How does Lucene/Solr achieve high performance in multi-field / faceted search?

跟風遠走 提交于 2019-12-03 02:58:16


There are two answers for faceting, because there are two types of faceting. I'm not certain that either of these are faster than an RDBMS.

  1. Enum faceting. Results of a query are a bit vector where the ith bit is 1 if the ith document was a match. The facet is also a bit vector, so intersection is just a bitwise AND. I don't think this is a novel approach, and most RDBMS's probably support it.
  2. Field Cache. This is just a normal (non-inverted) index. The SQL-style query that is run here is like:

    select facet, count(*) from field_cache where docId in query_results group by facet

Again, I don't think this is anything that a normal RDBMS couldn't do. The index is a skip list, with the docId as the key.

Multi-term search

This is where Lucene shines. Why Lucene's approach is so good is too long to post here, but I can recommend this post on Lucene Performance, or the papers linked therein.
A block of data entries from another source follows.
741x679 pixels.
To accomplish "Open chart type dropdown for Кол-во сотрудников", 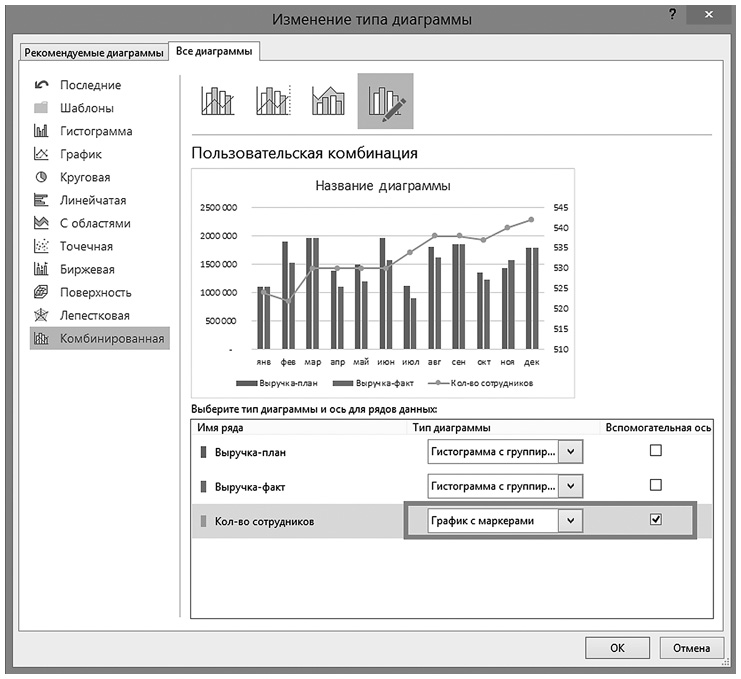I will [570, 521].
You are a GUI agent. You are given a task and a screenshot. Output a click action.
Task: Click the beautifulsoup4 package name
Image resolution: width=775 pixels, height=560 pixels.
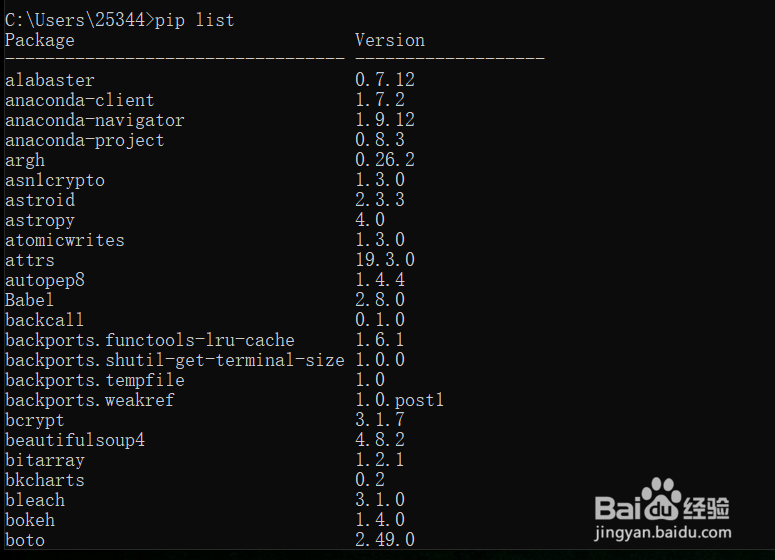tap(75, 440)
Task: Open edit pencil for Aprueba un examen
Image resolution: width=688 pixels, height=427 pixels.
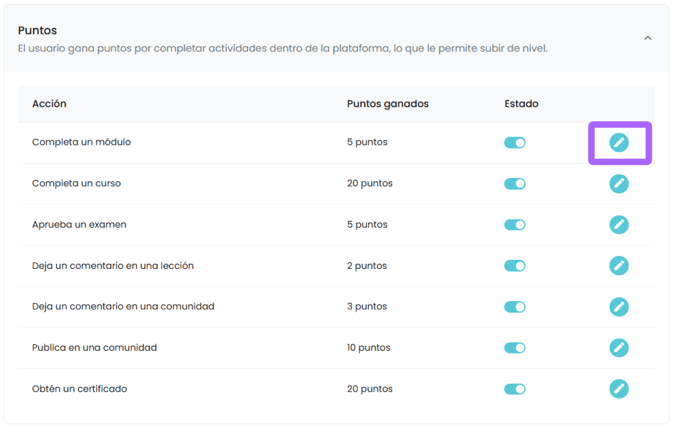Action: pos(619,225)
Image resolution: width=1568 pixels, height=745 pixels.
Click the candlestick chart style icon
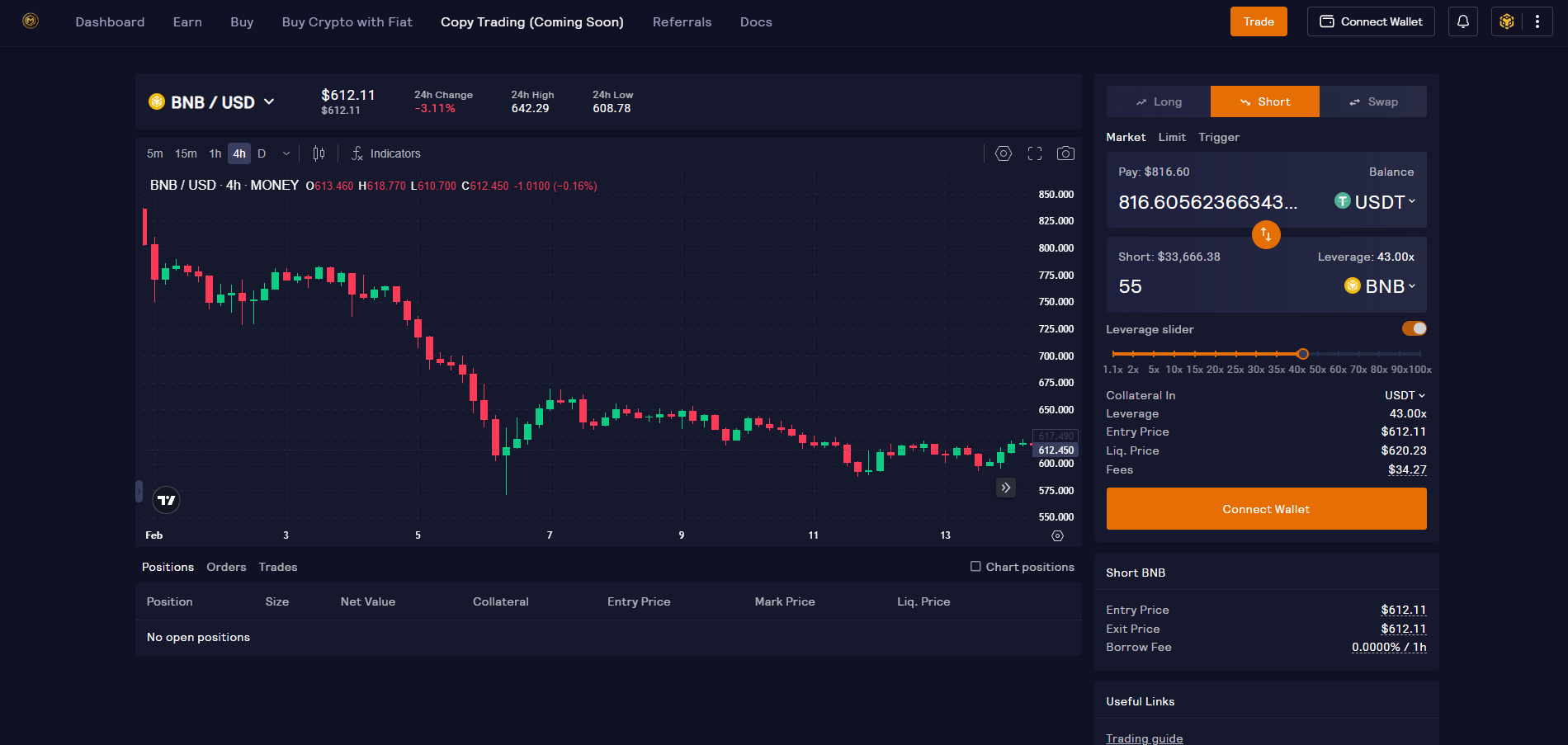[319, 153]
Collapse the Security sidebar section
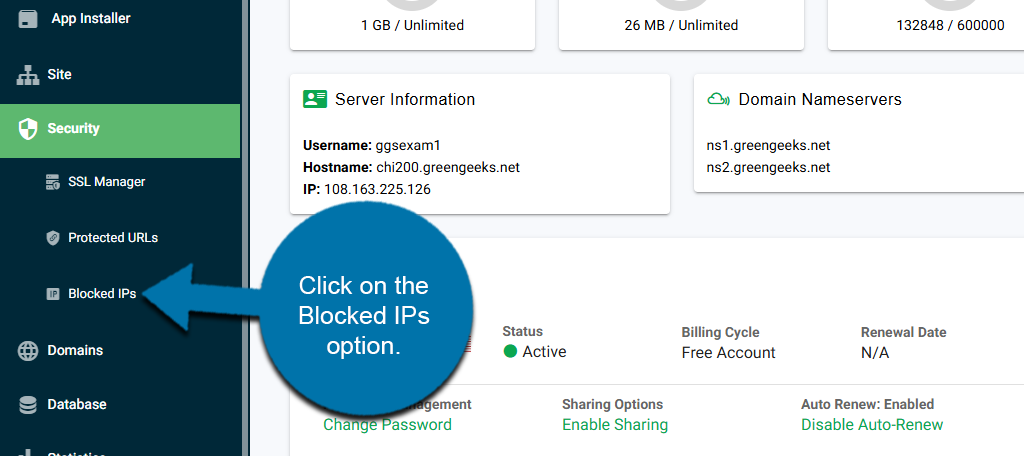This screenshot has width=1024, height=456. point(73,129)
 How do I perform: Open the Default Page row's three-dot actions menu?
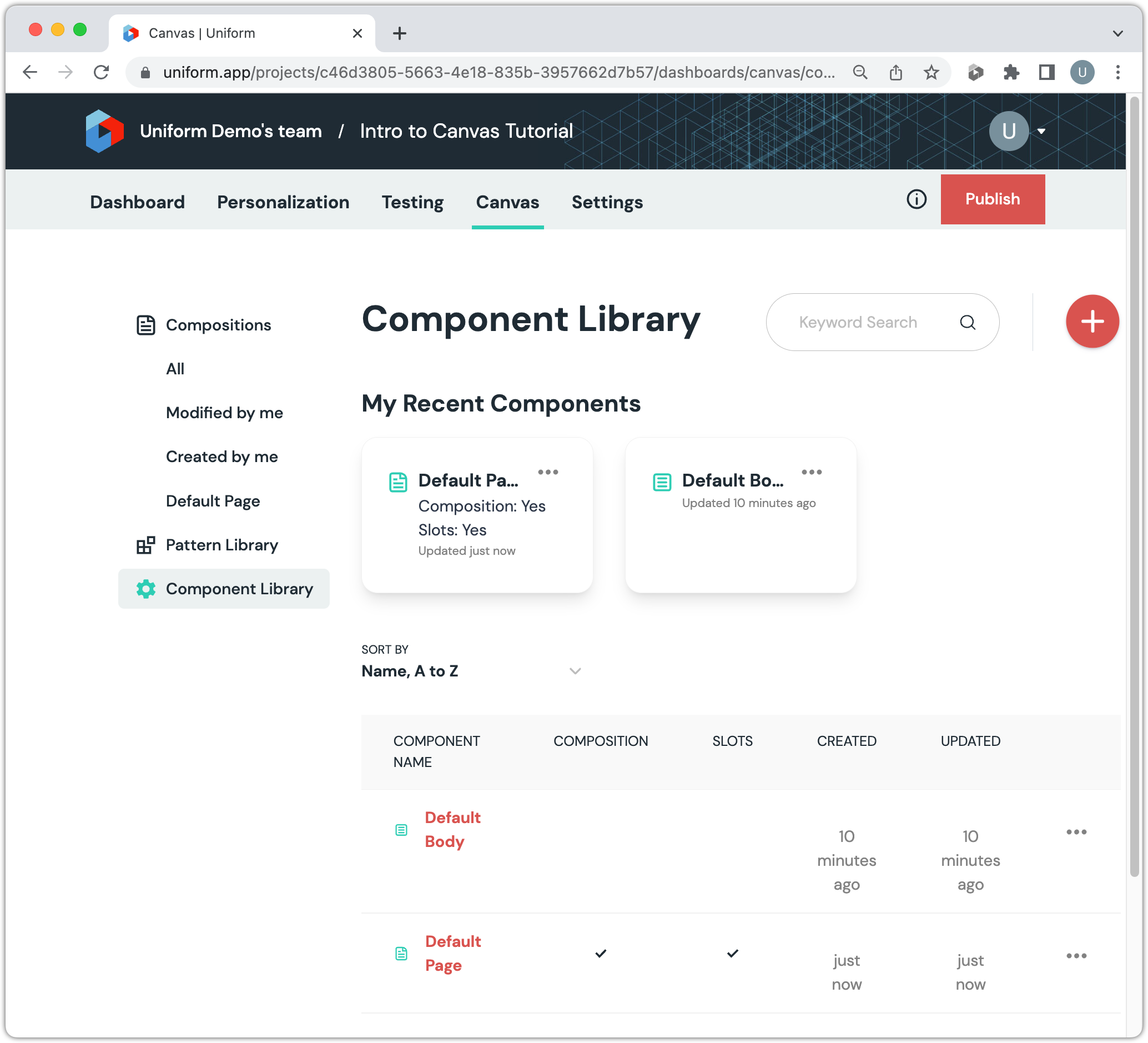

An explaining post can be found at:

The new method works by un-inverting the indexed field to be faceted, allowing quick lookup of the terms in the field for any given document. It’s actually a hybrid approach – to save memory and increase speed, terms that appear in many documents (over 5%) are not un-inverted, instead the traditional set intersection logic is used to get the counts.